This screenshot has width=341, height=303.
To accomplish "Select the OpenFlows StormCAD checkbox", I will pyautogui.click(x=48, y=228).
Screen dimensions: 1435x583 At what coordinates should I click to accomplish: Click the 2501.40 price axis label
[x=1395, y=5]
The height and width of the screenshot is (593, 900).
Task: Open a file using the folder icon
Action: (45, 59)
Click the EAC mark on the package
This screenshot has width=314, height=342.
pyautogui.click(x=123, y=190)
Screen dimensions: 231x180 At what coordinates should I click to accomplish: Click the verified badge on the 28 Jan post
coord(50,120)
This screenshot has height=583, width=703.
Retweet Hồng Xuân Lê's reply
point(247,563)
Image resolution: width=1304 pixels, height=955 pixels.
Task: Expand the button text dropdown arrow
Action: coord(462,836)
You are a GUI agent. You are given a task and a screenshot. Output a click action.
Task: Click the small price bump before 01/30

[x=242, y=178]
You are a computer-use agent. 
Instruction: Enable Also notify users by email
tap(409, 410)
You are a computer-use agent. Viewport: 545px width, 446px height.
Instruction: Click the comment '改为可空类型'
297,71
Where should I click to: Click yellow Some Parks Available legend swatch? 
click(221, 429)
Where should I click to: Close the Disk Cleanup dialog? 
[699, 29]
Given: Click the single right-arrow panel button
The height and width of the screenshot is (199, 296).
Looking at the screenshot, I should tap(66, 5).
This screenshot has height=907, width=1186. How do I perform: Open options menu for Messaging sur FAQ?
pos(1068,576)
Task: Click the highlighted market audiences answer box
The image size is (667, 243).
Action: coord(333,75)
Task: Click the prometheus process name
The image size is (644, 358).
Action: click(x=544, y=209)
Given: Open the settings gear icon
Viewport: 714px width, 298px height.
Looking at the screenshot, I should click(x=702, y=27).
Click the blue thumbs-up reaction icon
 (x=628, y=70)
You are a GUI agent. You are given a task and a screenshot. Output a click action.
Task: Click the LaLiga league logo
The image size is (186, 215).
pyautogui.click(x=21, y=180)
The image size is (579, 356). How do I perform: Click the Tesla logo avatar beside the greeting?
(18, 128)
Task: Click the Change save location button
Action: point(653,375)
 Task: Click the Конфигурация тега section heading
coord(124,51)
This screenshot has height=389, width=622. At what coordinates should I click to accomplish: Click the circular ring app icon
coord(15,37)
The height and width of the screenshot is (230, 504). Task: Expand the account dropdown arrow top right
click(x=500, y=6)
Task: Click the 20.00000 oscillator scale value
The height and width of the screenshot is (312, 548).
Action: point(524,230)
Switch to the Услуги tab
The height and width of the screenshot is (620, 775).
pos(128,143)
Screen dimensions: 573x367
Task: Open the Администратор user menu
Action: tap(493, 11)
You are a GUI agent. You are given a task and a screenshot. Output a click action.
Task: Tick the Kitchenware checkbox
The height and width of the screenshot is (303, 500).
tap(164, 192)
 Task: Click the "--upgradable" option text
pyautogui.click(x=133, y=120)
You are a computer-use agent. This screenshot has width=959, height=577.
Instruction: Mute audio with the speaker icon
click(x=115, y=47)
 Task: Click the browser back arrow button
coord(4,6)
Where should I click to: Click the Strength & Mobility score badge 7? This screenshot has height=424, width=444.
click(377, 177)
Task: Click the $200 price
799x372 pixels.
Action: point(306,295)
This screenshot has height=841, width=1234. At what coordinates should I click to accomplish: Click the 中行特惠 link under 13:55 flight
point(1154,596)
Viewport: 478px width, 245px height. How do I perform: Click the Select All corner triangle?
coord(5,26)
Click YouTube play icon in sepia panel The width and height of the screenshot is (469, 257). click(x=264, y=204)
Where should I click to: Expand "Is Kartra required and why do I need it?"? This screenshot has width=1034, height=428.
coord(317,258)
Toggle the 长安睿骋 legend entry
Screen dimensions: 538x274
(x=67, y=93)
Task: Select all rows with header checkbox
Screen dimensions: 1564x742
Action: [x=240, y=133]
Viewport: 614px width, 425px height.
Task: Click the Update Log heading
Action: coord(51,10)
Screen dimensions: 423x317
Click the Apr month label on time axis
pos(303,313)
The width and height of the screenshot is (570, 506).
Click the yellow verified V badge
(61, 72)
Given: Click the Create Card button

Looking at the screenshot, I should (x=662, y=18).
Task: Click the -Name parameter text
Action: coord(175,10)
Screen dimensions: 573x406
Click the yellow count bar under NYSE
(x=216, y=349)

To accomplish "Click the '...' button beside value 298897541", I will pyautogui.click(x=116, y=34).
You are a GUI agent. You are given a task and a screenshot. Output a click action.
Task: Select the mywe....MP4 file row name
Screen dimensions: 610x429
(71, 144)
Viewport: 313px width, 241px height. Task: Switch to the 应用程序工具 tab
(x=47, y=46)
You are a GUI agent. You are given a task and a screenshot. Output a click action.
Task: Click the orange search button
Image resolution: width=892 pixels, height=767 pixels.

● ● ● ● ●

WORK INSTRUCTIONS: Copy out the material above in its entirety. Every detail must match.

ANSWER BELOW:
This screenshot has width=341, height=303.
To accomplish "Select the OpenFlows StormCAD checkbox", I will pyautogui.click(x=48, y=228).
Screen dimensions: 1435x583 At what coordinates should I click to accomplish: Click the 2501.40 price axis label
[x=1395, y=5]
The height and width of the screenshot is (593, 900).
Task: Open a file using the folder icon
Action: (45, 59)
Click the EAC mark on the package
This screenshot has width=314, height=342.
pyautogui.click(x=123, y=190)
Screen dimensions: 231x180 At what coordinates should I click to accomplish: Click the verified badge on the 28 Jan post
coord(50,120)
This screenshot has height=583, width=703.
Retweet Hồng Xuân Lê's reply
point(247,563)
Image resolution: width=1304 pixels, height=955 pixels.
Task: Expand the button text dropdown arrow
Action: coord(462,836)
You are a GUI agent. You are given a task and a screenshot. Output a click action.
Task: Click the small price bump before 01/30

[x=242, y=178]
You are a computer-use agent. 
Instruction: Enable Also notify users by email
tap(409, 410)
You are a computer-use agent. Viewport: 545px width, 446px height.
Instruction: Click the comment '改为可空类型'
297,71
Where should I click to: Click yellow Some Parks Available legend swatch? 
click(221, 429)
Where should I click to: Close the Disk Cleanup dialog? 
[699, 29]
Given: Click the single right-arrow panel button
The height and width of the screenshot is (199, 296).
Looking at the screenshot, I should tap(66, 5).
This screenshot has height=907, width=1186. How do I perform: Open options menu for Messaging sur FAQ?
pos(1068,576)
Task: Click the highlighted market audiences answer box
The image size is (667, 243).
Action: coord(333,75)
Task: Click the prometheus process name
The image size is (644, 358).
Action: click(x=544, y=209)
Given: Open the settings gear icon
Viewport: 714px width, 298px height.
Looking at the screenshot, I should click(x=702, y=27).
Click the blue thumbs-up reaction icon
 (x=628, y=70)
You are a GUI agent. You are given a task and a screenshot. Output a click action.
Task: Click the LaLiga league logo
The image size is (186, 215).
pyautogui.click(x=21, y=180)
The image size is (579, 356). How do I perform: Click the Tesla logo avatar beside the greeting?
(18, 128)
Task: Click the Change save location button
Action: point(653,375)
 Task: Click the Конфигурация тега section heading
coord(124,51)
This screenshot has height=389, width=622. At what coordinates should I click to accomplish: Click the circular ring app icon
coord(15,37)
The height and width of the screenshot is (230, 504). Task: Expand the account dropdown arrow top right
click(x=500, y=6)
Task: Click the 20.00000 oscillator scale value
The height and width of the screenshot is (312, 548).
Action: point(524,230)
Switch to the Услуги tab
The height and width of the screenshot is (620, 775).
pos(128,143)
Screen dimensions: 573x367
Task: Open the Администратор user menu
Action: tap(493, 11)
You are a GUI agent. You are given a task and a screenshot. Output a click action.
Task: Tick the Kitchenware checkbox
The height and width of the screenshot is (303, 500).
tap(164, 192)
 Task: Click the "--upgradable" option text
pyautogui.click(x=133, y=120)
You are a computer-use agent. This screenshot has width=959, height=577.
Instruction: Mute audio with the speaker icon
click(x=115, y=47)
 Task: Click the browser back arrow button
coord(4,6)
Where should I click to: Click the Strength & Mobility score badge 7? This screenshot has height=424, width=444.
click(377, 177)
Task: Click the $200 price
799x372 pixels.
Action: point(306,295)
This screenshot has height=841, width=1234. At what coordinates should I click to accomplish: Click the 中行特惠 link under 13:55 flight
point(1154,596)
Viewport: 478px width, 245px height. How do I perform: Click the Select All corner triangle?
coord(5,26)
Click YouTube play icon in sepia panel The width and height of the screenshot is (469, 257). click(x=264, y=204)
Where should I click to: Expand "Is Kartra required and why do I need it?"? This screenshot has width=1034, height=428.
coord(317,258)
Toggle the 长安睿骋 legend entry
Screen dimensions: 538x274
(x=67, y=93)
Task: Select all rows with header checkbox
Screen dimensions: 1564x742
Action: [x=240, y=133]
Viewport: 614px width, 425px height.
Task: Click the Update Log heading
Action: coord(51,10)
Screen dimensions: 423x317
Click the Apr month label on time axis
pos(303,313)
The width and height of the screenshot is (570, 506).
Click the yellow verified V badge
(61, 72)
Given: Click the Create Card button

Looking at the screenshot, I should (x=662, y=18).
Task: Click the -Name parameter text
Action: coord(175,10)
Screen dimensions: 573x406
Click the yellow count bar under NYSE
(x=216, y=349)

To accomplish "Click the '...' button beside value 298897541", I will pyautogui.click(x=116, y=34).
You are a GUI agent. You are given a task and a screenshot. Output a click action.
Task: Select the mywe....MP4 file row name
Screen dimensions: 610x429
(71, 144)
Viewport: 313px width, 241px height. Task: Switch to the 应用程序工具 tab
(x=47, y=46)
You are a GUI agent. You are given a task and a screenshot. Output a click action.
Task: Click the orange search button
Image resolution: width=892 pixels, height=767 pixels.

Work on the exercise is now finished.